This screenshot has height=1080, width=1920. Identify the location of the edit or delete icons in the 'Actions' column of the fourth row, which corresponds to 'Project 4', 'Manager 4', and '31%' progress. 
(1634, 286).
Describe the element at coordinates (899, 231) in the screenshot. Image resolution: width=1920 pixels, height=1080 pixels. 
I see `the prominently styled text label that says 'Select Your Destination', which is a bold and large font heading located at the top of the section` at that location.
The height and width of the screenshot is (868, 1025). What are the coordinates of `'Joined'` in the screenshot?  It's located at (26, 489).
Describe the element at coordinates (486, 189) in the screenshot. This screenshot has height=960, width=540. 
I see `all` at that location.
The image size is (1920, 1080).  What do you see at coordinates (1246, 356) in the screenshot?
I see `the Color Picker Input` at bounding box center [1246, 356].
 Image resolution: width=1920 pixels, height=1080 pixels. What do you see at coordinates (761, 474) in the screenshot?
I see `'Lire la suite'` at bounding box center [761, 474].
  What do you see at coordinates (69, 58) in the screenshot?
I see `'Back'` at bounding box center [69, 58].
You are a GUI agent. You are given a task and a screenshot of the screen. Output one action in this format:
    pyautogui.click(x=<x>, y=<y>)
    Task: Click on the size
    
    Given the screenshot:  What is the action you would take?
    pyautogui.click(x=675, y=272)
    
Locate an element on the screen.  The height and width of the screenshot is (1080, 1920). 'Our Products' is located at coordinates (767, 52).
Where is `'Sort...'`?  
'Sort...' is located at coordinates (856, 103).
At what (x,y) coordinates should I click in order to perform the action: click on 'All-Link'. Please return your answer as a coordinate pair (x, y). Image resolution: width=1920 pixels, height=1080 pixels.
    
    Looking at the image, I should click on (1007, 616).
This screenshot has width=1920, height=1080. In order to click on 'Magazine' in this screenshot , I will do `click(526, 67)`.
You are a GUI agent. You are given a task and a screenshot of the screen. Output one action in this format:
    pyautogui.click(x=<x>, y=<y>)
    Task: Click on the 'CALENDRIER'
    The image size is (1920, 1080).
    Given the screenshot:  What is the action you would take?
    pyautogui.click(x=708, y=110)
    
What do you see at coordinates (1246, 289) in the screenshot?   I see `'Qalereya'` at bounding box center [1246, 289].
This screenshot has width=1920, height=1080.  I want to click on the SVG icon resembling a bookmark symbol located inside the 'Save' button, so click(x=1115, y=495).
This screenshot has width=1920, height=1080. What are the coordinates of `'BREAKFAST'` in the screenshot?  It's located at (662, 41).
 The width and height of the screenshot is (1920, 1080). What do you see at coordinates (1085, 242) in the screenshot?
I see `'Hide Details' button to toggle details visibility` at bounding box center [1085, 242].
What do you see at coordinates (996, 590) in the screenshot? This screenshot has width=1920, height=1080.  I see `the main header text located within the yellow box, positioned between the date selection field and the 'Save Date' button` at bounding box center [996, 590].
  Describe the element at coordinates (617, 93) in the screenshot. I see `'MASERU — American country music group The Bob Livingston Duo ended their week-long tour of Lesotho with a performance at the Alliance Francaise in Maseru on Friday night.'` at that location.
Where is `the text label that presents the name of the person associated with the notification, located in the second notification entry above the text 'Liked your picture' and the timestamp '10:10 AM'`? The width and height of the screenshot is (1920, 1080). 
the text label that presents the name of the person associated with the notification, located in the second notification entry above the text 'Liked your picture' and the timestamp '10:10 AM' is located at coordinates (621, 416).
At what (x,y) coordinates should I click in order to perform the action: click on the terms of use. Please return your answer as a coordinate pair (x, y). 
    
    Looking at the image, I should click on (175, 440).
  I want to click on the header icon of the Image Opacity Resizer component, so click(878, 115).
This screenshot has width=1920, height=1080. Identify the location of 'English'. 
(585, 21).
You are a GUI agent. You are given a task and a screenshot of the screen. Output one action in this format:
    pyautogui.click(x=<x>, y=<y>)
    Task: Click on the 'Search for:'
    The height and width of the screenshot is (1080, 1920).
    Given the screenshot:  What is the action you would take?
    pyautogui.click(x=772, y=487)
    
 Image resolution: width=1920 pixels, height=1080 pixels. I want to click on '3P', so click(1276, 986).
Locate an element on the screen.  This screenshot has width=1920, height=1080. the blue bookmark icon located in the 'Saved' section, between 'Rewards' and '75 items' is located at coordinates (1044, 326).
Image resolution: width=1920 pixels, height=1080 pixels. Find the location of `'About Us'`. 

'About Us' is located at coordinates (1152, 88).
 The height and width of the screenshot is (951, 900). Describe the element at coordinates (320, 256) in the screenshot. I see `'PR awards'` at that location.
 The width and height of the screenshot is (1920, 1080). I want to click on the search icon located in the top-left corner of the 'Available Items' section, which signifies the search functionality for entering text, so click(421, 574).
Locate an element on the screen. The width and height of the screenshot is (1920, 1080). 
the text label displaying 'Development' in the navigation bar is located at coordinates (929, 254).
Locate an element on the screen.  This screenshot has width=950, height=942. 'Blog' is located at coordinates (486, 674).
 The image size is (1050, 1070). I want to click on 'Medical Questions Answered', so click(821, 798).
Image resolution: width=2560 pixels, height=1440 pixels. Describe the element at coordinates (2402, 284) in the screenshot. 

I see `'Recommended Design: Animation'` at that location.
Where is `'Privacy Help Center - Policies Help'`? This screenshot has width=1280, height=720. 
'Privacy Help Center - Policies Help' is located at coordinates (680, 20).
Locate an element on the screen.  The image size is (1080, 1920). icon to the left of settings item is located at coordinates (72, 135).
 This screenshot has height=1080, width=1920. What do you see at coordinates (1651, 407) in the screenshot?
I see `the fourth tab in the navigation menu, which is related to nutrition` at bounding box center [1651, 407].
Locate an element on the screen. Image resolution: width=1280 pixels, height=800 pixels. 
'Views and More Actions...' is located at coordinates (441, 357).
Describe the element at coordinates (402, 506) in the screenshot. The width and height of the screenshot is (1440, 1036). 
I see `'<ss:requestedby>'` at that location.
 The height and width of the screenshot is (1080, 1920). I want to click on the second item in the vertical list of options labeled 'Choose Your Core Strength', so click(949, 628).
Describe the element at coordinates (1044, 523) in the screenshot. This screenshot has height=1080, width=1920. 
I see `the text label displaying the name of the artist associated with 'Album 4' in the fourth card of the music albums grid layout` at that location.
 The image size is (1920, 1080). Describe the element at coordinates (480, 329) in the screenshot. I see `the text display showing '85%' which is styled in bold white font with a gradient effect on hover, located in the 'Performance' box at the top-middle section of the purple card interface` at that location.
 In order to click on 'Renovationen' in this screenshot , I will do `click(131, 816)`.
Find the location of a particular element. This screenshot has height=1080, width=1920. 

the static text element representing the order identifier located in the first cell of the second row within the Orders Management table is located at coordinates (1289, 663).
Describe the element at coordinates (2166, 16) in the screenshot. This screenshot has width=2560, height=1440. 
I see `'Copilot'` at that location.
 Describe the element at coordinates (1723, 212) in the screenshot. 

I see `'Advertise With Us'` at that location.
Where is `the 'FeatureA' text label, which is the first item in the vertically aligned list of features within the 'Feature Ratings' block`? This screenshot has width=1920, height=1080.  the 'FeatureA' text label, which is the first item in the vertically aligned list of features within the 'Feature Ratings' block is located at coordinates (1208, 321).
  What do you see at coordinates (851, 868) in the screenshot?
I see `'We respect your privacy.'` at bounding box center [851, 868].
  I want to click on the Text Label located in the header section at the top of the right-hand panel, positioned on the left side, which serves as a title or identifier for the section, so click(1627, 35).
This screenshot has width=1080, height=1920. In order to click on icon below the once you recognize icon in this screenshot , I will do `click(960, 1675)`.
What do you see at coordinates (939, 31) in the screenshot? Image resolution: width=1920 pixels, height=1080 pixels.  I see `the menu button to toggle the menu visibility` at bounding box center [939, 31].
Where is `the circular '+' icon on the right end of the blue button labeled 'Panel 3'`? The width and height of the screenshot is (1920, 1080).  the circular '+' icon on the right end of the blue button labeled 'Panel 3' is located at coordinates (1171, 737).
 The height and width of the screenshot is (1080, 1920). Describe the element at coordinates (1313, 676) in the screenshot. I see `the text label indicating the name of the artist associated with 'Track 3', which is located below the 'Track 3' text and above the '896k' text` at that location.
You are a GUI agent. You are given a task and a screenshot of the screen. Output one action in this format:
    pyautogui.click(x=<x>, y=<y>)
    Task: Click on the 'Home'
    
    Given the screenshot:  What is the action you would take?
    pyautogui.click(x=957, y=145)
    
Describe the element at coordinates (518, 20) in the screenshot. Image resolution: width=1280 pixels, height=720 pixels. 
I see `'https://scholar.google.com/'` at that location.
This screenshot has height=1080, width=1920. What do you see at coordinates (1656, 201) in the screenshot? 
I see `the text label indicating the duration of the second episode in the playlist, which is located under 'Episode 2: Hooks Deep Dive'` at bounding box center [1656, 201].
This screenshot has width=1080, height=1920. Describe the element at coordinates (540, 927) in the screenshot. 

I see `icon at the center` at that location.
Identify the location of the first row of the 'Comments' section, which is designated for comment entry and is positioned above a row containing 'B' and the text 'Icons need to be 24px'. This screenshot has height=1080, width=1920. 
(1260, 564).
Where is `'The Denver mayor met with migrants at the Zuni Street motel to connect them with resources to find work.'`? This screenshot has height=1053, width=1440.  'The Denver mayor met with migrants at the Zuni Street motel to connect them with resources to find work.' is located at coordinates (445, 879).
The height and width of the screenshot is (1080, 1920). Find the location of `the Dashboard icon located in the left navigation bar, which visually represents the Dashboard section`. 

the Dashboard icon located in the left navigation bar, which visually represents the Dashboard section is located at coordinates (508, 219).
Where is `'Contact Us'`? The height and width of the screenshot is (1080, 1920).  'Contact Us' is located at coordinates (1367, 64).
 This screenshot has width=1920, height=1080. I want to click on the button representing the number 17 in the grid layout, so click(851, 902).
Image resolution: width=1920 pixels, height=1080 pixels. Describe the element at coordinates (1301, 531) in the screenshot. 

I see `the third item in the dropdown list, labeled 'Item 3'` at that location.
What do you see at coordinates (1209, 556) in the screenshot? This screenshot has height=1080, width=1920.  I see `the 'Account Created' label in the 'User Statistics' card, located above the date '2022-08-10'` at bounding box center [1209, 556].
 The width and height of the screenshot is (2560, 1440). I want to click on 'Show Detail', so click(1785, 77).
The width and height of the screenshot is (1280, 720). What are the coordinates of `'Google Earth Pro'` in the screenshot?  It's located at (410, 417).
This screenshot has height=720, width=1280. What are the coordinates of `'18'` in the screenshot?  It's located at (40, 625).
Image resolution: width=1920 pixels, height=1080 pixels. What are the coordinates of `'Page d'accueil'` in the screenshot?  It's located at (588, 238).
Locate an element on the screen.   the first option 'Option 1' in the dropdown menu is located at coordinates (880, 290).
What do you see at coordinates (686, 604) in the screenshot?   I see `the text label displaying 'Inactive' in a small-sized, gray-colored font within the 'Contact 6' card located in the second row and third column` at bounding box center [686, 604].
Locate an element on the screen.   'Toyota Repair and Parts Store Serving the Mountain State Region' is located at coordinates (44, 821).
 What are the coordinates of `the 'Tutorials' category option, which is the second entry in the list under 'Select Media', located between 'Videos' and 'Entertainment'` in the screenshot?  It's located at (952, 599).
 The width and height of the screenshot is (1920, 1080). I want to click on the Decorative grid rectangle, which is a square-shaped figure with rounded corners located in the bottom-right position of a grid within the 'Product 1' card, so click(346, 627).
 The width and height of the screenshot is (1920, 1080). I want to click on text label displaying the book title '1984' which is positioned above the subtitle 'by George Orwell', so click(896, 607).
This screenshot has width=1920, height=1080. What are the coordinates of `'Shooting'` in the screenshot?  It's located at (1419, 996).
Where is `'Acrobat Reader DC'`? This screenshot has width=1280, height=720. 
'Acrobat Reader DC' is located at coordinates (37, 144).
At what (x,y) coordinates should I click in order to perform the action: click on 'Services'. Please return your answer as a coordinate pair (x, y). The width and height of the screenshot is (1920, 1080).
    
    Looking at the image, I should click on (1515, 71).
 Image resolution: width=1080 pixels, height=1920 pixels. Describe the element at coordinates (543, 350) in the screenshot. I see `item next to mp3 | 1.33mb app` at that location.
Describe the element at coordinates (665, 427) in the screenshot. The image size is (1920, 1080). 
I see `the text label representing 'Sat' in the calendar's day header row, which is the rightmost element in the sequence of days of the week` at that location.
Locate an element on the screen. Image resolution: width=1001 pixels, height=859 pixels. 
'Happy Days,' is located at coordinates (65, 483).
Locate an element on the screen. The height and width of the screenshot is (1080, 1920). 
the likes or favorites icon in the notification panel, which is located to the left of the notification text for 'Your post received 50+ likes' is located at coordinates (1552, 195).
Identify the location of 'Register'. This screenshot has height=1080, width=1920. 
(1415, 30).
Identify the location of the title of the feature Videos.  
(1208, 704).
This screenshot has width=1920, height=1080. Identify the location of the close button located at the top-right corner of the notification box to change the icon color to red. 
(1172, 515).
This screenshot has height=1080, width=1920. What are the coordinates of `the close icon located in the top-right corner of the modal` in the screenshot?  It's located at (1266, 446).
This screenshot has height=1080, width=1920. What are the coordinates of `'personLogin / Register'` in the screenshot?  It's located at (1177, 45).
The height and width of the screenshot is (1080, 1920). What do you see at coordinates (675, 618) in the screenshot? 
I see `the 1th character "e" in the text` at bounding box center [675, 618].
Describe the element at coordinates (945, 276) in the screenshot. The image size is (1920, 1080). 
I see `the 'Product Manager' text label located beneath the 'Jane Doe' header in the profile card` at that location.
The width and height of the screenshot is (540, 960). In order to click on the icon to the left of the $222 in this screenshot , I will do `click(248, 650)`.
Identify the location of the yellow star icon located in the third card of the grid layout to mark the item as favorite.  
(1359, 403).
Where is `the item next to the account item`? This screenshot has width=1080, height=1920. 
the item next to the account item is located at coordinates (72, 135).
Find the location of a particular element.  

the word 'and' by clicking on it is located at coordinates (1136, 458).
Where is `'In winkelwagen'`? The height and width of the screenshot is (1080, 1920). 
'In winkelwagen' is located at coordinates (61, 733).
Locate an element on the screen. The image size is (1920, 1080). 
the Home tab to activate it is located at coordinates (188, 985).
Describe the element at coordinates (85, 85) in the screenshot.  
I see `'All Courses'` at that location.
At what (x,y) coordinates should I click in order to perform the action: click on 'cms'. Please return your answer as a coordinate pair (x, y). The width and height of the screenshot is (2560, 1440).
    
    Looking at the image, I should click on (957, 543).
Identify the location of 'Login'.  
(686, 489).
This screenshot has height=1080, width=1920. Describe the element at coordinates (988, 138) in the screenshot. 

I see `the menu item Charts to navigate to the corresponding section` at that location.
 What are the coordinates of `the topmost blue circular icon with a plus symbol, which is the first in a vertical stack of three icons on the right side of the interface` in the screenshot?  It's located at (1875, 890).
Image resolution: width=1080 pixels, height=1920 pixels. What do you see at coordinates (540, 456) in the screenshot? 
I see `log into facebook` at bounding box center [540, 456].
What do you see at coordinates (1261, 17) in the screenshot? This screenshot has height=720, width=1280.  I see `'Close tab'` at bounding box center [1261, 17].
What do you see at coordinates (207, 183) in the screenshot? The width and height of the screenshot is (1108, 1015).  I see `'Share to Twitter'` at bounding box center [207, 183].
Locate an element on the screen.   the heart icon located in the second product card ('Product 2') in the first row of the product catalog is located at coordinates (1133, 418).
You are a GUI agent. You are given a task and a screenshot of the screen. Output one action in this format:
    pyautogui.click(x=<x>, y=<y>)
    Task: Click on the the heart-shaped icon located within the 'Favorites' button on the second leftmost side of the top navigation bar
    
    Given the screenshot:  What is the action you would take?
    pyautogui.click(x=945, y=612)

Requirement ▸
Find every line above that contains the word "Help", and copy each of those lines in full.

Result of the task ▸
Where is `'Privacy Help Center - Policies Help'`? This screenshot has width=1280, height=720. 
'Privacy Help Center - Policies Help' is located at coordinates (680, 20).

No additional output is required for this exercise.